Information needs of francophone health care professionals and the public with regard to medical assistance in dying in Quebec: a qualitative study

BACKGROUND: In 2016, the Canadian government legalized medical assistance in dying (MAiD) for adults with terminal illness. The objective of this study was to explore the information needs of health care professionals and members of the public regarding MAiD. METHODS: This was a qualitative study involving a 1-day face-to-face forum followed by a 3-week online forum across the province of Quebec conducted in June 2016. French-speaking participants targeted for the study included members of the public (citizens, patients and caregivers) and health care professionals. Participants were recruited through calls for applications to a patient partner network and via social media, and through mailing lists of partner professional and community organizations across Quebec. We used a purposeful sampling strategy to recruit a diverse group of participants.

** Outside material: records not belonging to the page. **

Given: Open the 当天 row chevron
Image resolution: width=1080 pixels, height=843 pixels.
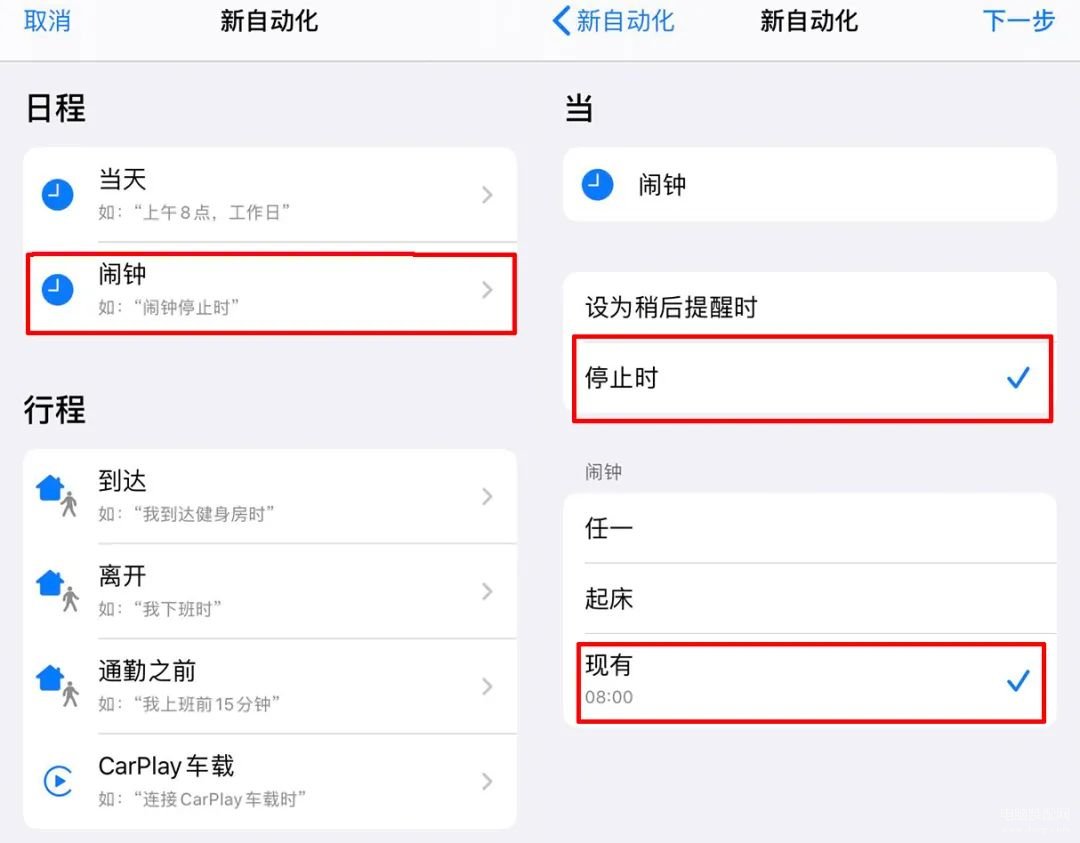Looking at the screenshot, I should pos(487,195).
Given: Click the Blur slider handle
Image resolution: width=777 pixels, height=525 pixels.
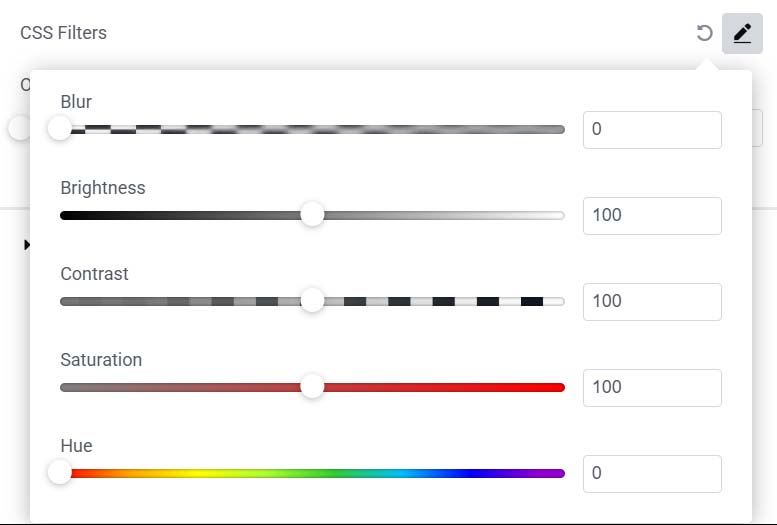Looking at the screenshot, I should (x=60, y=129).
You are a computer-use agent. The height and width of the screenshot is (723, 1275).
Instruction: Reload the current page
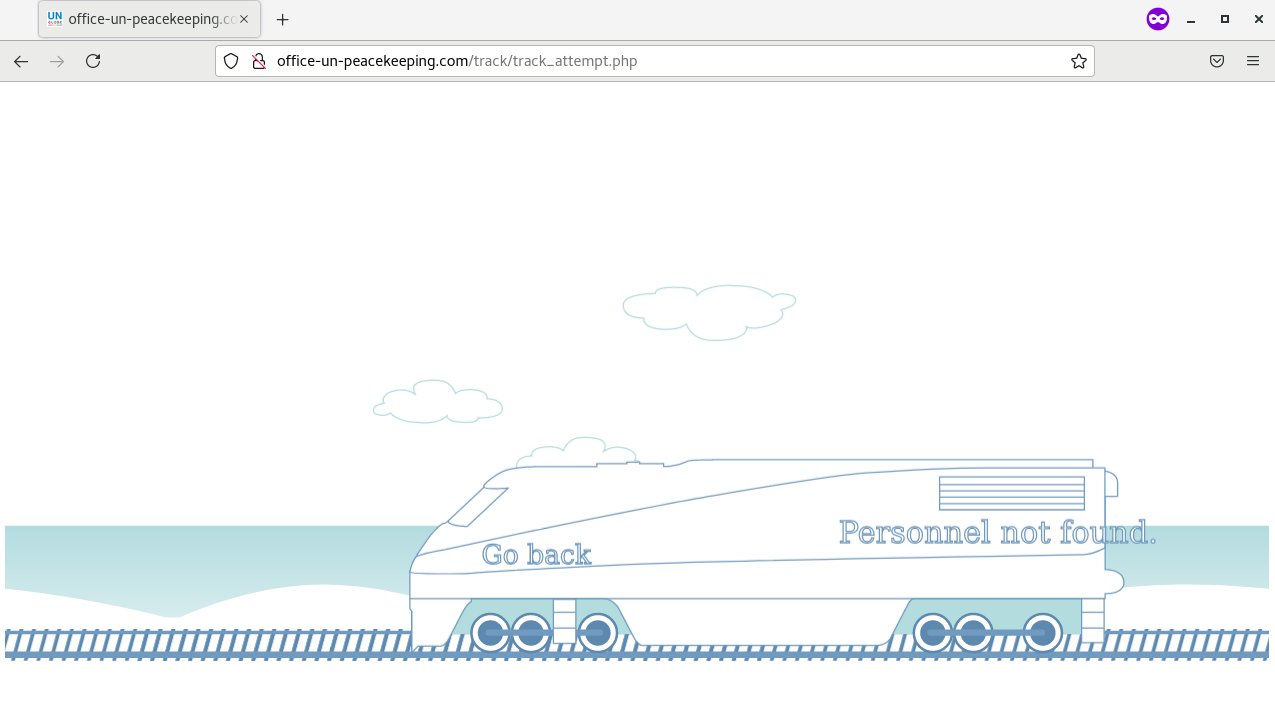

In the forums, deliberations were prompted by short informational videos about MAiD. We performed a thematic analysis to identify key information needs. RESULTS: Fifty members of the public and 35 health care professionals participated. Forty-three people participated in the face-to-face meeting, and 42 people participated online. Participants identified 32 information needs (22 expressed by both members of the public and health care professionals, and 10 specific to members of the public) regarding the definition of MAiD, eligibility criteria, and documenting and evaluating practices. Information needs varied along different stages of the patient's journey. Participants expressed the need to be informed about issues that go beyond the medical and legal aspects of MAiD (e.g., relational, symbolic, psychological and spiritual aspects). INTERPRETATION: The findings show that health care professionals and members of the public have common information needs regarding MAiD and seek information on the relational, emotional and symbolic aspects of this practice. These findings call for concerted efforts to build a common information base - covering dimensions that go beyond the medical and legal aspects of MAiD - to facilitate informed conversations among patients, health care professionals and members of the public.